The length of two parallel chords of a circle are $6\ cm$ and $8\ cm$. If the smaller chord is at a distance of $4\ cm$ from the centre, what is the distance of the other chord from the centre?

Given:

The length of two parallel chords of a circle are $6\ cm$ and $8\ cm$.

The smaller chord is at a distance of $4\ cm$ from the centre.

To do:

We have to find the distance of the other chord from the centre.

Solution:

Let a circle with centre $O$ and two parallel chords $AB$ and $CD$ are $AB = 6\ cm, CD = 8\ cm$

Let $OL \perp AB$ and $OM \perp CD$

Therefore,

$OL = 4\ cm$

Let $OM = x\ cm$ and $r$ be the radius of the circle.

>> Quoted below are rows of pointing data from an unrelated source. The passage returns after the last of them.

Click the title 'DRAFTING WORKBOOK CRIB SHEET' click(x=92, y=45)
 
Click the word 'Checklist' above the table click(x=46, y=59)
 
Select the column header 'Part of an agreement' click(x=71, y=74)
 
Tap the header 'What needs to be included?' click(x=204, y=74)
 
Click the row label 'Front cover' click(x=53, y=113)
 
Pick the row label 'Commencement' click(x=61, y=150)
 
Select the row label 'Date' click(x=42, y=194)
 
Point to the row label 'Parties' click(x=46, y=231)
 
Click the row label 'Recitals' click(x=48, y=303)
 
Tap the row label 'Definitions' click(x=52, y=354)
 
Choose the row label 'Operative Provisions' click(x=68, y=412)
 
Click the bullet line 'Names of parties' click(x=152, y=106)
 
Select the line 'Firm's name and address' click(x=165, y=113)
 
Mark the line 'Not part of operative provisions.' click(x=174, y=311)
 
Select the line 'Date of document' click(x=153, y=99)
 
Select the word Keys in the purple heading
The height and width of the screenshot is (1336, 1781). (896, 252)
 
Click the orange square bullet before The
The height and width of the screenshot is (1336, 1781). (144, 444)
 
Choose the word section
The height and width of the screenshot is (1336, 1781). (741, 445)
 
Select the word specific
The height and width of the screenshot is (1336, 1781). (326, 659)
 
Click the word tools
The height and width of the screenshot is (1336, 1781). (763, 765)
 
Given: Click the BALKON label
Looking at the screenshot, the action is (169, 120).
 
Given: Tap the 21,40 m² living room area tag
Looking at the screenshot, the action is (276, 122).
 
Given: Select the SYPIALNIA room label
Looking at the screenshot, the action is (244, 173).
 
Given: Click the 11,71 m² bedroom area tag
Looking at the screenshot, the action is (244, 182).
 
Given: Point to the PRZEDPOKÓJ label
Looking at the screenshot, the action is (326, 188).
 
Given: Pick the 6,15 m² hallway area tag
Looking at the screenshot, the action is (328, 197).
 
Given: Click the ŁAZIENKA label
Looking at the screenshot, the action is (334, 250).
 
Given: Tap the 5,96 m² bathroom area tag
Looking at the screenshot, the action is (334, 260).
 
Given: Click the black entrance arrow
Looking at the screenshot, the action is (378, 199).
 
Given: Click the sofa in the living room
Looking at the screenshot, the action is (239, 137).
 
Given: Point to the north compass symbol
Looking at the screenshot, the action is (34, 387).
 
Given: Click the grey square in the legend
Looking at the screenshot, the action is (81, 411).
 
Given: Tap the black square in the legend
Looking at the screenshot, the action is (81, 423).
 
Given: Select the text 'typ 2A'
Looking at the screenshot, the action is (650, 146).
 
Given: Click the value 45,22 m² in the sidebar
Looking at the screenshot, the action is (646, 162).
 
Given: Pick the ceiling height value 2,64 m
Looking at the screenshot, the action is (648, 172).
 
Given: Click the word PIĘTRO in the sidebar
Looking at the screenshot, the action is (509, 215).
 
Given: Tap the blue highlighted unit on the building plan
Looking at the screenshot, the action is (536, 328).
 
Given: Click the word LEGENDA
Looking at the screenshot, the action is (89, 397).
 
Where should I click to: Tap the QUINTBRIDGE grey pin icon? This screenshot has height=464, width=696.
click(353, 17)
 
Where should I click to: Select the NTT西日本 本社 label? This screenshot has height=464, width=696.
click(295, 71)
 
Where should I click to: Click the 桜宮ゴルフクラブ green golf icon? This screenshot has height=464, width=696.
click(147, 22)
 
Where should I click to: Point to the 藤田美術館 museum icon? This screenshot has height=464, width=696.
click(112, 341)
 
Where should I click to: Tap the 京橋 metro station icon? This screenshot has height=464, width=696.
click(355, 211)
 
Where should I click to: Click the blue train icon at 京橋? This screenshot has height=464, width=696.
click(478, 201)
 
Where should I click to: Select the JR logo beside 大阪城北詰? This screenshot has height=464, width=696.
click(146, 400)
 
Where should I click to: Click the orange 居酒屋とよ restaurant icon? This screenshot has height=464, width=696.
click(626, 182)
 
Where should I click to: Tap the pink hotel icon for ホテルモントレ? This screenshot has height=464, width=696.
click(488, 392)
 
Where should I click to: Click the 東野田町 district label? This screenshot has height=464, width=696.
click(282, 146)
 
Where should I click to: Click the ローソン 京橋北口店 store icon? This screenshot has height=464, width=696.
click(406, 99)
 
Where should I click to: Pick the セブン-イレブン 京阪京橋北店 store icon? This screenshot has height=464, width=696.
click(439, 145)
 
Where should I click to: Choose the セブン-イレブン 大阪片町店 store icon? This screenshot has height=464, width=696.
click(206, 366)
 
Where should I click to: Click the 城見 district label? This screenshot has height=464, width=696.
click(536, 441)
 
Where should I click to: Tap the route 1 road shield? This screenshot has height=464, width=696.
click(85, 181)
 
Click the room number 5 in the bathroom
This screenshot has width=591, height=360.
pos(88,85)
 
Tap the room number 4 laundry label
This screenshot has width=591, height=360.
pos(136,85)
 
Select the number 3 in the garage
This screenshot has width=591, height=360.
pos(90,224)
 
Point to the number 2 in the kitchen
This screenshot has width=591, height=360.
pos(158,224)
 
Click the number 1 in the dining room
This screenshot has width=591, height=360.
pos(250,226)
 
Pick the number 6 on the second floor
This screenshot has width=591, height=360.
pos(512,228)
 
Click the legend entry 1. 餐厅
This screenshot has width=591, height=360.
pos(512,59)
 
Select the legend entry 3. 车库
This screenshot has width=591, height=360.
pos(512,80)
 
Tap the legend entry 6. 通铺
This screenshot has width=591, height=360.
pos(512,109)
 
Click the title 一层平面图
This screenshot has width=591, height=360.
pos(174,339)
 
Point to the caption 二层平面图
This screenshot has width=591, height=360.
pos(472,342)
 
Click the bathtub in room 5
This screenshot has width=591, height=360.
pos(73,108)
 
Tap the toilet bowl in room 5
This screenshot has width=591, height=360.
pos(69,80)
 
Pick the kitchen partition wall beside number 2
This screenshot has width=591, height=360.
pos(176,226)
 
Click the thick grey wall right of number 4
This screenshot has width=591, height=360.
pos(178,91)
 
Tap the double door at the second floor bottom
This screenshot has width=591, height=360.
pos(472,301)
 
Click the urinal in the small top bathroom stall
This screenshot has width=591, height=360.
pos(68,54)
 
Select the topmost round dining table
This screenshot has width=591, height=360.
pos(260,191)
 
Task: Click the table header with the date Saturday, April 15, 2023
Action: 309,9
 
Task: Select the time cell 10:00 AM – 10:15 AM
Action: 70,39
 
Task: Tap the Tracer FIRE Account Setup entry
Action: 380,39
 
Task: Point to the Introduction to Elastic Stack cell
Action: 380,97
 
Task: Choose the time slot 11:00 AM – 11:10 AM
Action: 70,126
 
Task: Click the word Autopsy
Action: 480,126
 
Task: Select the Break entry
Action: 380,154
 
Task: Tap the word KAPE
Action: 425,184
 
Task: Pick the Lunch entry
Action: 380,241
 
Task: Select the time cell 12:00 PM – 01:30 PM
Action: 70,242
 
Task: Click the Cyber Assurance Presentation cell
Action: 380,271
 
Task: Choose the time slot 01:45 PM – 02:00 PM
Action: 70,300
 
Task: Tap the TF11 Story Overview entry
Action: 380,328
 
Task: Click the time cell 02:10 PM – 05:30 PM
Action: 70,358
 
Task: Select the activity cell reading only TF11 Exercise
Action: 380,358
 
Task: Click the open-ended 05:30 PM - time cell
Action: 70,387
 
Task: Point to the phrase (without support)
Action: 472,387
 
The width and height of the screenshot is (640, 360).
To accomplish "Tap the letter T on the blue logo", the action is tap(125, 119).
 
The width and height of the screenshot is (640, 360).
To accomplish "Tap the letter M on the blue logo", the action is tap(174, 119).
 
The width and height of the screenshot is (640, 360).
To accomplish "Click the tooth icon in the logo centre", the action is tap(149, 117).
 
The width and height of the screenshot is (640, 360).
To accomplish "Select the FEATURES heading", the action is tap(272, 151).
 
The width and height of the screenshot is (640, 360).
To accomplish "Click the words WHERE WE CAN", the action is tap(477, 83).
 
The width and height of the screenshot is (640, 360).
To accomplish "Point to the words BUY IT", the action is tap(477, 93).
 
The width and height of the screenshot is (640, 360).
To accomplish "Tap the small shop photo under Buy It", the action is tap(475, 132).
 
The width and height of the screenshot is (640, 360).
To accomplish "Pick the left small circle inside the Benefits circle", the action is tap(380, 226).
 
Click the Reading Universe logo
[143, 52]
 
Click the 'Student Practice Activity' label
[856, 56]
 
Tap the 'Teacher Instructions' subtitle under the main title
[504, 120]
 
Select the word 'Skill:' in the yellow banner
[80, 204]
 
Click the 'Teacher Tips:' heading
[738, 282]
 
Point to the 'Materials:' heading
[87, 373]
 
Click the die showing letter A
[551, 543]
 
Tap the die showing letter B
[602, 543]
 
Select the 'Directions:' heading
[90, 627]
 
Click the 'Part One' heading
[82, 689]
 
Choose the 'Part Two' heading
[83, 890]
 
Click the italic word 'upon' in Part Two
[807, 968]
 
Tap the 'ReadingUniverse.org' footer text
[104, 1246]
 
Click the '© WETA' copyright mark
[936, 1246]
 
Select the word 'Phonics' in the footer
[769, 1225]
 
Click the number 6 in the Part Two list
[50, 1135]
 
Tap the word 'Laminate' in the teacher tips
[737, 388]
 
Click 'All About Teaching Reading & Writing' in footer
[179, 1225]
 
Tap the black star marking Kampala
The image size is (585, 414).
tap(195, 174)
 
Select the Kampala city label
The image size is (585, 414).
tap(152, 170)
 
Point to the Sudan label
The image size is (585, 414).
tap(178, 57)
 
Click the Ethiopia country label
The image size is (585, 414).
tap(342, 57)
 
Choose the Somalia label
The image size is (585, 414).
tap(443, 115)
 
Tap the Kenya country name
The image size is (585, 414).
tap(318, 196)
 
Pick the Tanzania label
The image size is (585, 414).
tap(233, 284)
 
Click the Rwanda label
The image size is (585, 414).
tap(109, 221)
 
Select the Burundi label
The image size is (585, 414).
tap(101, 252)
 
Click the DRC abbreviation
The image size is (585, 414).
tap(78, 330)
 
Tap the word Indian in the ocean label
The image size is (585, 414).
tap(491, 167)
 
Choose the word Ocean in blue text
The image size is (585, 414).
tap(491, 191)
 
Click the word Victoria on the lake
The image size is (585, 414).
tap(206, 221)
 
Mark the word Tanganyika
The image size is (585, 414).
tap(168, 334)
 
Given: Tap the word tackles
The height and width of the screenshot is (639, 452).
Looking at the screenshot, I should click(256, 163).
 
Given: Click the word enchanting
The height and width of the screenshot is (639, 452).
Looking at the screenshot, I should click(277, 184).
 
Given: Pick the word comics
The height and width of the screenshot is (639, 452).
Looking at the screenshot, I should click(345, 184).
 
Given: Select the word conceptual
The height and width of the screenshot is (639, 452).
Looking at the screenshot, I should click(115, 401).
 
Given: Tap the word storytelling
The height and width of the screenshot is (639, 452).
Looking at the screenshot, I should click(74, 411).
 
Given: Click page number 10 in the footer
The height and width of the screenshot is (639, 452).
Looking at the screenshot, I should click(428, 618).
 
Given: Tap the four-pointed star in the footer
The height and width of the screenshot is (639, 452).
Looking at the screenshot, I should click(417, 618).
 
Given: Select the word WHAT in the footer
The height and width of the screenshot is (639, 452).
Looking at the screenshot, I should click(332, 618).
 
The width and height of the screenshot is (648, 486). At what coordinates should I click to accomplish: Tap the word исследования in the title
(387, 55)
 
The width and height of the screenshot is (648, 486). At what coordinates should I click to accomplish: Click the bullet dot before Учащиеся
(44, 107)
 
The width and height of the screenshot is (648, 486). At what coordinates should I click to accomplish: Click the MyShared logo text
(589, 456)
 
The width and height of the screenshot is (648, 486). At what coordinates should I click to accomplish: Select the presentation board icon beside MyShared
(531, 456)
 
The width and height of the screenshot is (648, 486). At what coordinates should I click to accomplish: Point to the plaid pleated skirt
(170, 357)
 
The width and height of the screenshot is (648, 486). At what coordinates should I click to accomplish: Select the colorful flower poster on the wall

In right angled triangle $\mathrm{OAL}$,

$\mathrm{OA}^{2}=\mathrm{OL}^{2}+\mathrm{AL}^{2}$

$=4^{2}+(\frac{6}{2})^{2}$

$=16+9$

$=25$.......(i)

In right angled triangle $\Delta \mathrm{OMC}$,

$\mathrm{OC}^{2}=\mathrm{OM}^{2}+\mathrm{CM}^{2}$

$r^{2}=x^{2}+(\frac{8}{2})^{2}$

$=x^{2}+(4)^{2}$

$=x^{2}+16$..........(ii)

From (i) and (ii), we get,

$x^{2}+16=25$

$\Rightarrow x^{2}=25-16=9$

$\Rightarrow x^{2}=(3)^{2}$

$x=3 \mathrm{~cm}$

Distance $=3 \mathrm{~cm}$

The distance of the other chord from the centre is $3\ cm$.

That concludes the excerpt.